Затем виконт д'Аршиак счел необходимым еще раз обсудить имеющиеся документы и действия противников.
Время шло. Прервав совещание, секунданты решили вновь встретиться в три часа дня у Дантеса. Им, должно быть, не пришло в голову, что, продолжая совещание в присутствии одного из противников, они грубо нарушают права другого. Дантес тоже не возражал. Правда, он не принимал никакого участия в переговорах. Сидел в стороне и даже насвистывал какой-то полюбившийся ему мотив. Никто бы не подумал, что легкомысленный поручик был сейчас зорким наблюдателем, готовым вмешаться при первой надобности. Итак, совещание секундантов возобновилось в три часа дня…
Пушкин весь день провел дома, за письменным столом. Брошюра Голенищева-Кутузова, предъявлявшая опасные и несправедливые обвинения автору "Полководца", вышла в свет. Брошюру заметили, о ней говорили. Те самые "патриоты", которые во времена войны с Наполеоном спасались на долгих в саратовские имения, хором негодовали на поэта. Пушкин занес руку на святыню! Он прославляет Барклая де Толли с очевидным намерением ущемить славу Кутузова!..
Отправив графа Соллогуба для решительных переговоров, поэт вернулся к работе. Он заканчивал свое "Объяснение", которое должно появиться в "Современнике":
"Слава Кутузова не имеет нужды в похвале чьей бы то ни было, а мнение стихотворца не может ни возвысить, ни унизить того, кто низложил Наполеона и вознес Россию на ту степень, на которой она явилась в 1813 году. Но не могу не огорчиться, когда в смиренной хвале моей вождю, забытому Жуковским, соотечественники мои могли подозревать низкую и преступную сатиру – на того, кто некогда внушил мне следующие стихи, конечно, недостойные великой тени, но искренние и излиянные из души:
Перед гробницею святой
Стою с поникшею главой…"
Пушкин вписывал в "Объяснение" текст стихов, давно написанных им в честь Кутузова.
В кабинет вошла Наталья Николаевна:
– Ты совсем заработался, мой друг!
– Кляни обязанности журналиста, Таша… Ты никуда не едешь сегодня?
– Если бы ты знал, как я устала… Я тебе не помешаю?
Александр Сергеевич отложил рукопись…
…В голландском посольстве, в комнатах, отведенных молодому Геккерену, все еще совещались секунданты. Наконец Соллогуб попробовал подвести итоги в письме к Пушкину.
"Я был, согласно вашему желанию, у господина д'Аршиака, – писал он поэту, – чтобы условиться о времени и месте.
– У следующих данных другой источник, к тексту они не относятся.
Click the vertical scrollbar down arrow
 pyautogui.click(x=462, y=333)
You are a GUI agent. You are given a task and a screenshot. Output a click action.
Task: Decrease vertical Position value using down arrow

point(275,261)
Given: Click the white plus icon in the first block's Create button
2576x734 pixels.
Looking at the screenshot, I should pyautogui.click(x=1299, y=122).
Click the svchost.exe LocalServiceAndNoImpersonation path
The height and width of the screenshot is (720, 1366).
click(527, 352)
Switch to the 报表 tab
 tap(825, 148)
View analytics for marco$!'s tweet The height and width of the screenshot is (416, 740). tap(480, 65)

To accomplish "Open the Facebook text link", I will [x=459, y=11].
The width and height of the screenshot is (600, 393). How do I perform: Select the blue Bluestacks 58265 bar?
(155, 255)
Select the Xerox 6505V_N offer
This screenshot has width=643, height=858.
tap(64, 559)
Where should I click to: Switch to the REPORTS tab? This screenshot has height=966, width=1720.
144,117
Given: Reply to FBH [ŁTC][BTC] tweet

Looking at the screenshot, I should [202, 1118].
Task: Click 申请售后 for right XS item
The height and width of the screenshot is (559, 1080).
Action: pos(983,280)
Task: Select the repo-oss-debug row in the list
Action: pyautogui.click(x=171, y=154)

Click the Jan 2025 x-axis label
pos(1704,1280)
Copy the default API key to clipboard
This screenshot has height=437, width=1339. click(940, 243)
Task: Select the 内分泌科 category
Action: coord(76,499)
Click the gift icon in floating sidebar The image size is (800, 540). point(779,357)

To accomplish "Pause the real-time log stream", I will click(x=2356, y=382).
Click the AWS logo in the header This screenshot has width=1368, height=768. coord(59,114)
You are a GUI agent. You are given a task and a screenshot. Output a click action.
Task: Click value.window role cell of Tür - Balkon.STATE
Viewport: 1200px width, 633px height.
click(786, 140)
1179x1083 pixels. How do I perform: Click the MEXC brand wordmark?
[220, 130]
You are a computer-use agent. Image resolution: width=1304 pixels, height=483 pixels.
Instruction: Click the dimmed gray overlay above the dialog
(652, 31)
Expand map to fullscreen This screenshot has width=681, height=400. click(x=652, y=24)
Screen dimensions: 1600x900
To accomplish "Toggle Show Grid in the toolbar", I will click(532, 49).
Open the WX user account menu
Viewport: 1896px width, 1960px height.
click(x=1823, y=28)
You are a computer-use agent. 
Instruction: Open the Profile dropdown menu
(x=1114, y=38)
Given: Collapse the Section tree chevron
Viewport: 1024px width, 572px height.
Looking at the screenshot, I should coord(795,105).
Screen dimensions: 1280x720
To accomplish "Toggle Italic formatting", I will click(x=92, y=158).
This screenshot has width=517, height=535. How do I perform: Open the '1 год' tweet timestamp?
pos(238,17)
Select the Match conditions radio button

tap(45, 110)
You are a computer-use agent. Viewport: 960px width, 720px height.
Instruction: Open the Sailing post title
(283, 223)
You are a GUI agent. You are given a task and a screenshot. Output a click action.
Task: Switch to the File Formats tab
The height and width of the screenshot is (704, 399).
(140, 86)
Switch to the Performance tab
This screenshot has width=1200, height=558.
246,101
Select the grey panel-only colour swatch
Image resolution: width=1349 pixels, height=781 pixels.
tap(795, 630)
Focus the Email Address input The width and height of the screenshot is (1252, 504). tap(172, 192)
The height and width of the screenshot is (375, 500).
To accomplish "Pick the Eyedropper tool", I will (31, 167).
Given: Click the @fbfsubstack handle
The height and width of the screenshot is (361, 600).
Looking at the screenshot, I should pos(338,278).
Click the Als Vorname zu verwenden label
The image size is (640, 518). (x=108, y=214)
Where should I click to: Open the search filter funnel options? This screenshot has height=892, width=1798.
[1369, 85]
Мы остановились на субботе, так как в пятницу я не могу быть свободен, в стороне Парголова, ранним утром, на 10 шагов расстояния…"
Виконт д'Аршиак подтвердил: условия поединка изложены совершенно точно: барьер – десять шагов, хотя он хорошо понимает, насколько такое близкое расстояние чревато опасностью для противников.
Владимир Александрович Соллогуб приступил к дальнейшему изложению. Предстояло сказать самое важное. Но какие найти для этого слова?.. Как отнесется поэт к тому, что секундант превысил данные ему полномочия?
…В доме Пушкиных не было в этот день ни одного посетителя. Ни одна из светских приятельниц не заехала к Наталье Николаевне. Она задержалась у мужа в кабинете.
– Скажи, виконт д'Аршиак завершил историю этой ужасной дуэли?
– Надо полагать.
– А зачем был у тебя утром граф Соллогуб?
– Жёнка, жёнка! Если бы я стал давать тебе подробный отчет, зачем ездит ко мне пишущая братия, ты бы сама сбежала от такой докуки. Вместо того лучше прогони меня к моим делам.
Александр Сергеевич прикрыл шуткой очевидное смущение. Наталья Николаевна сделала вид, что поверила его объяснению. Она удержала мужа за руку:
– Сегодня я никуда тебя не отпущу.
– Да что с тобой, скажи, сделай милость?
Наталья Николаевна сказала шепотом, от которого дрогнуло у него сердце:
– Господи, когда же к нам вернется прежняя жизнь?
Он успокаивал ее как мог. Наталья Николаевна ответила ему трогательной, беспомощной улыбкой.
– Скажи, – начала она, подумав, – ведь ты писал письмо старому Геккерену?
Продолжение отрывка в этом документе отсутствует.